For thousands of years, the mineral springs at Bledsoe's Lick, as natural mineral licks, attracted buffalo and other large animals and subsequently drew Native American hunters to the area. Native Americans were hunting around Bledsoe's Lick as early as 12,000 years ago during the Paleo-Indian period and camped sporadically in the area throughout the Archaic (8000-1000 BC) and Woodland (1000 BC - 1000 AD) periods. During the Mississippian period (c. 1000-1450 AD), a substantial village had been established at the Castalian Springs Mound Site, a few hundred yards from the mineral springs. The village covered 40 acre and contained at least 12 mounds. By the time the first Euro-American explorers arrived in the area in the mid-18th century, the Cherokee, Chickasaw, and Creek claimed the area as a hunting ground.

===European-American exploration===
Among the first documented English-American explorers, in the Upper Cumberland region, were the longhunters, so-called because of the long durations of their hunting expeditions. The longhunters typically followed the Cumberland River and its headwaters, from southwestern Virginia into Middle Tennessee. Expeditions led by Henry Skaggs in 1765 and James Smith in 1766 passed through what is now Sumner County, Tennessee, and hunted extensively in the Upper Cumberland region. In 1769, an expedition led by Kasper Mansker spent several months in the Upper Cumberland area, eventually sending two canoes full of furs downriver to Natchez, Mississippi. Mansker returned to the Upper Cumberland in 1771 with a larger group of hunters—among them Isaac Bledsoe—and collected several thousand skins. In 1772, Mansker and Bledsoe led a third expedition to the Upper Cumberland region. This group established a base camp along Station Camp Creek (giving the creek its name) a few miles to the west near Gallatin.

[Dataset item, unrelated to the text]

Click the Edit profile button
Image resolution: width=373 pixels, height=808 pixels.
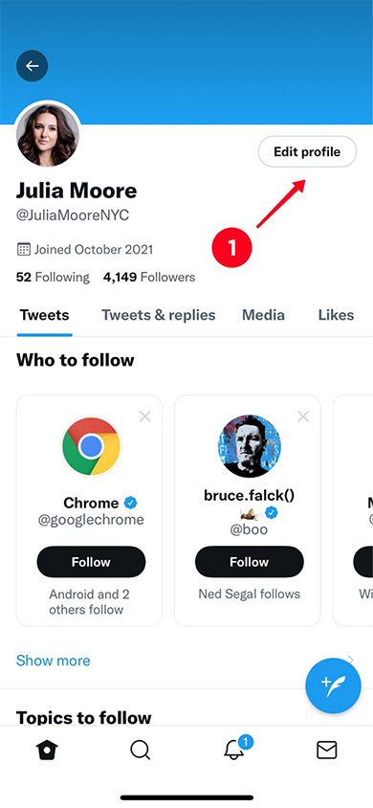coord(307,151)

It was during this third expedition that Bledsoe followed the ancient buffalo paths to the creek and salt lick that now bear his name, and where he would eventually construct his fort.

In the late 1770s, longhunter and explorer Thomas "Bigfoot" Spencer led a hunting expedition that camped near Bledsoe's Lick. Spencer remained throughout 1778, spending the winter in a hollowed-out sycamore tree just south of the mineral springs. Spencer spent much of the year building cabins in the area, believing (mistakenly) that if he constructed cabins on certain tracts of land, he could lay claim to these tracts.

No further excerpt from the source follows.